Monday, February 7, 2011
Poor families spending half of their earnings or more on rent jumped by 20 percent recently, according to a federal report. The problem is acute in San Diego.
SAN DIEGO Low-income renters in cities and suburbs across the Western U.S. were some of the most likely to be paying most of their earnings in rent. They were also the least likely to get rental assistance, according to the Department of Housing and Urban Development.
Rick Gentry, president of the San Diego Housing Commission, said applications for the city’s most common rental assistance program have surged.
“Just in the city of San Diego, the waiting list, when I arrived here two and a half years ago, was just over 40,000 families,” he said. “Today it’s just over 50,000 families.”
San Diego’s sluggish job market means the wait is unlikely to get shorter soon. Only 20 to 25 spots open up in the program each month, Gentry said.
In addition to a long, backed up wait for rental assistance, the county’s stock of affordable housing lags well behind the region’s need, according to Susan Riggs Tinsky, executive director of the San Diego Housing Federation.
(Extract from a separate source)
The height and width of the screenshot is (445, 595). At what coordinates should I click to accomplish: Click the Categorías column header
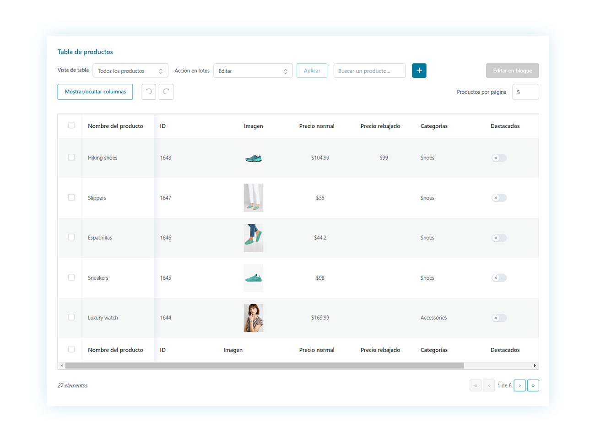click(x=434, y=126)
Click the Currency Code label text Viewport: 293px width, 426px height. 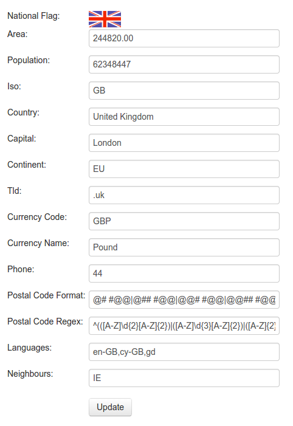click(x=37, y=217)
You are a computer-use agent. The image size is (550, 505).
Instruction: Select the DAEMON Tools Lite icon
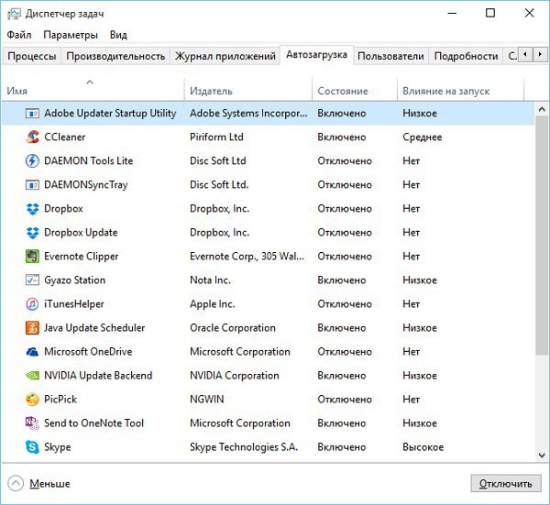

“In terms of renters, really San Diego is one of the top tier of the most unaffordable cities for low-income renters,” she said. “Seventy-two percent of (those with) very-low and extremely low incomes are paying more than 30 percent of their income.”
Recent census estimates show just over 20 percent of San Diego County families earn what is considered very-low income, or less than half the area median income.
Both Tinsky and Gentry said federal discussions to cut spending on affordable housing programs could squeeze poor households even further.
“We’re a local agency,” Gentry said. “But, 70 percent of our funding comes from federal sources.”